Aircraft 10 may comprise a controller 25 and pilot controls 26.
Landing gear system 14 may be in communication with controller 25
and/or pilot controls 26 and may receive commands from controller
25 and/or pilot controls 26, for example, to apply pressure to a
brake stack.
[0021] FIG. 2A illustrates an aircraft brake 100 in accordance with
various embodiments. Aircraft brake 100 may include a plurality of
actuator motors 102, a plurality of electromechanical brake
actuators 104, a plurality of ball nuts 106, an end plate 111 and a
pressure plate 110, and a plurality of rotating discs 112 and
stators 114 positioned in an alternating fashion between end plate
111 and pressure plate 110. Rotating discs 112 may rotate about an
axis 115 and the stators 114 may have no angular movement relative
to axis 115. Wheels may be coupled to rotating discs 112 such that
a linear speed of the aircraft is proportional to the angular speed
of rotating discs 112. As force is applied to pressure plate 110
towards end plate 111 along the axis 115, rotating discs 112 and
stators 114 are forced together in an axial direction. This causes
the rotational speed of rotating discs 112 to become reduced (i.e.,
causes braking effect) due to friction between rotating discs 112,
stators 114, end plate 111 and pressure plate 110. When sufficient
force is exerted on rotating discs 112 via pressure plate 110, the
rotating discs 112 will stop rotating.
[0022] In order to exert this force onto pressure plate 110,
actuator motor 102 may cause electromechanical brake actuator (EBA)

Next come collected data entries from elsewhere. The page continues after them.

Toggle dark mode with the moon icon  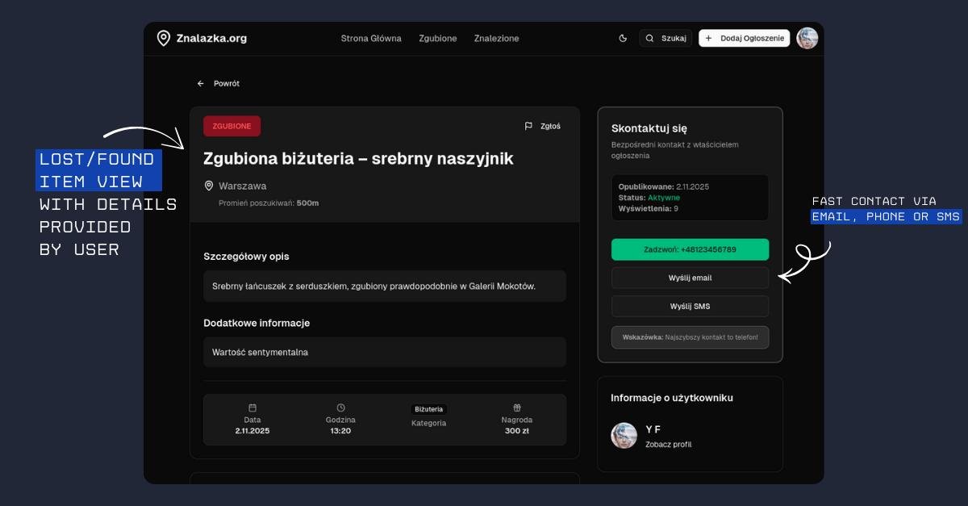pos(623,38)
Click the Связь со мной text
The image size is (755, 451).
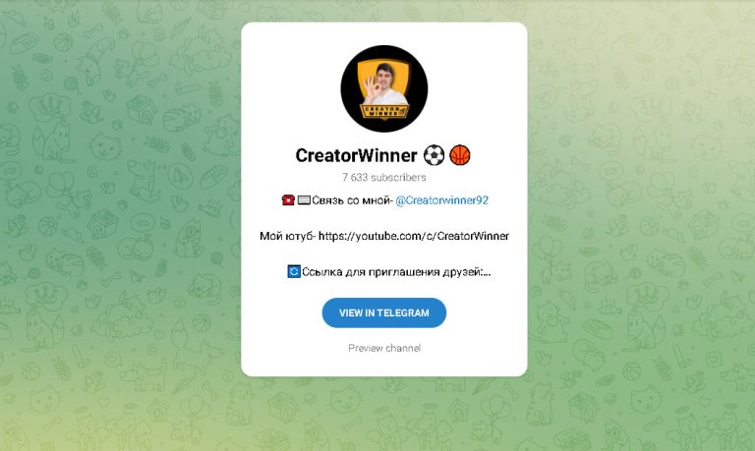tap(353, 200)
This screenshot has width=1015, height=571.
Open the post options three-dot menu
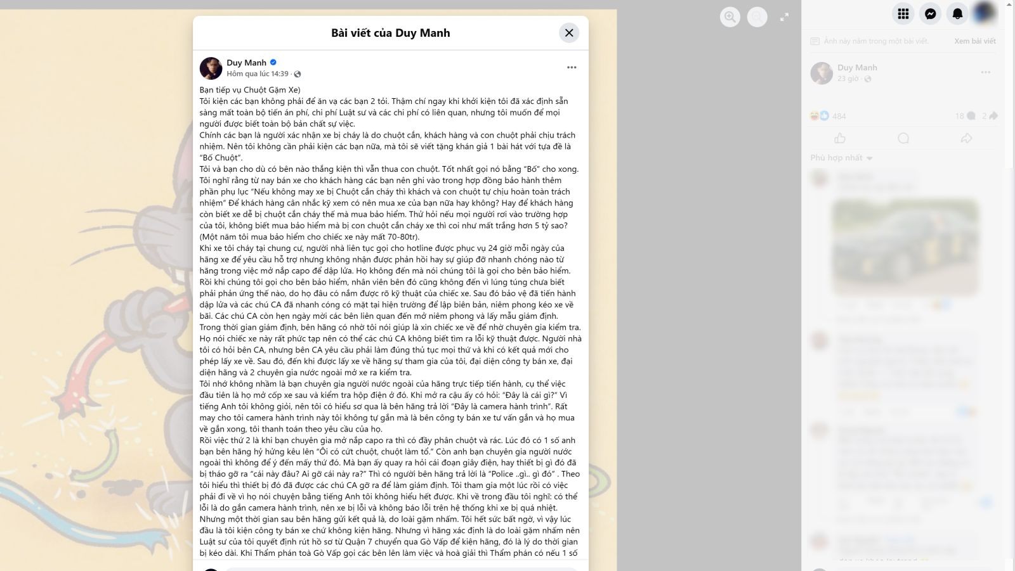(x=572, y=67)
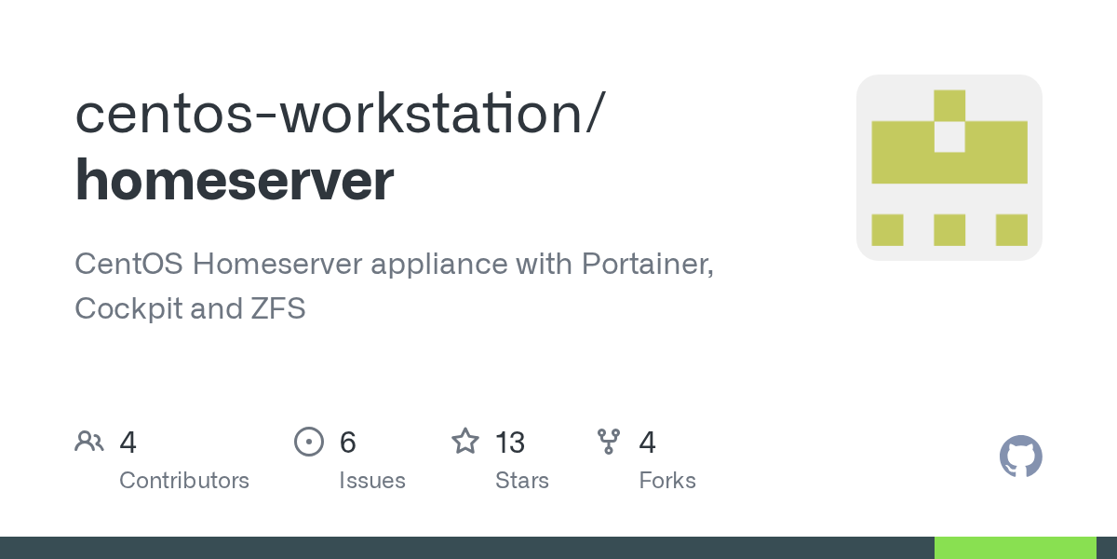
Task: Click the Forks count label
Action: [667, 480]
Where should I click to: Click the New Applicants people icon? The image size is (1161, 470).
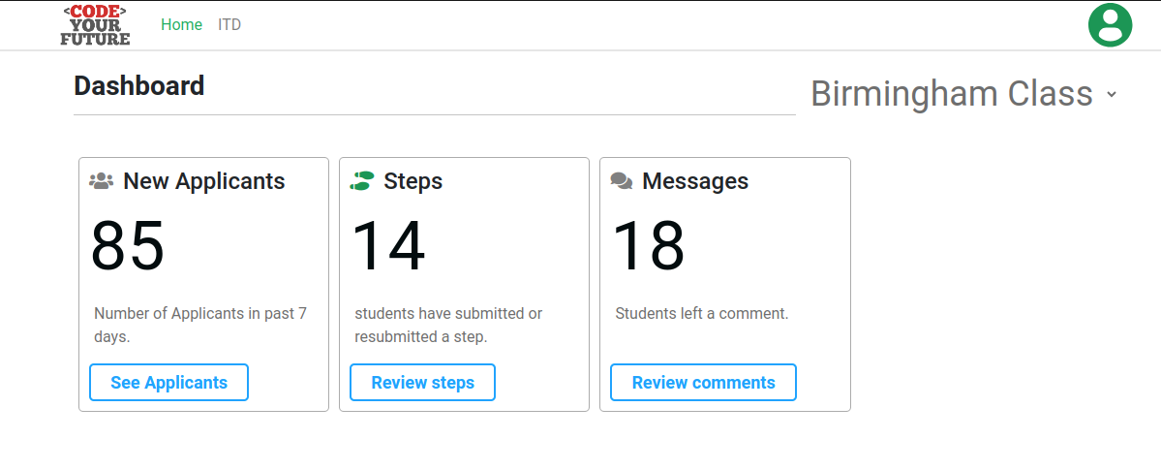click(101, 181)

104 to actuate. In various embodiments, actuator motor 102 may be a
brushless motor, such as a permanent magnet synchronous motor
(PMSM), a permanent-magnet motor (PMM) or the like. In various
embodiments, and with reference to FIG. 2B, electromechanical brake
actuator 104 may be coupled to or otherwise operate a motor shaft
204 and a pressure generating device, such as, for example, a ball
screw, a ram, and/or the like. In response to actuation,
electromechanical brake actuator 104 causes the motor shaft 204 to
rotate. Rotation of the motor shaft 204 may cause rotation of a
ball screw 206, and rotational motion of the ball screw 206 may be
transformed into linear motion of a ball nut 106. With reference
again to FIG. 2A, linear translation of ball nut 106 towards
pressure plate 110 applies force on pressure plate 110 towards end
plate 111.
[0023] Electromechanical brake actuator 104 is actuated in response
to current being applied to actuator motor 102. The amount of force
applied by electromechanical brake actuator 104 is related to the
amount of current applied to actuator motor 102. With reference
again to FIG. 2B, in various embodiments, an electromechanical
brake actuator control system 200 may comprise a current sensor 212
to detect an amount of current provided to actuator motor 102.

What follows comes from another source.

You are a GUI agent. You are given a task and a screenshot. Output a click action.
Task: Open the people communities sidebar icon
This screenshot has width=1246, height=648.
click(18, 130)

Current sensor 212 may be in communication with actuator motor 102
and/or with various other components of an electromechanical brake
actuator 104, an electromechanical brake actuator control system
200, and/or an aircraft. In various embodiments, current sensor 212
may be disposed on or adjacent to actuator motor 102. However,
current sensor 212 may be disposed in any location suitable for
detection of electrical current supplied to the actuator motor
102.
[0024] Application of current to actuator motor 102 causes rotation
of motor shaft 204. In various embodiments, electromechanical brake
actuator control system 200 may comprise a position sensor 208.
Position sensor 208 may be configured so as to measure the
rotational speed and position of motor shaft 204. In various
embodiments, position sensor 208 may be disposed in or adjacent to
electromechanical brake actuator 104, or on or adjacent to actuator
motor 102. However, position sensor 208 may be disposed in any
location suitable for detection of the rotational speed and
position of motor shaft 204. In various embodiments, position
sensor 208 may comprise a resolver, tachometer, or the like.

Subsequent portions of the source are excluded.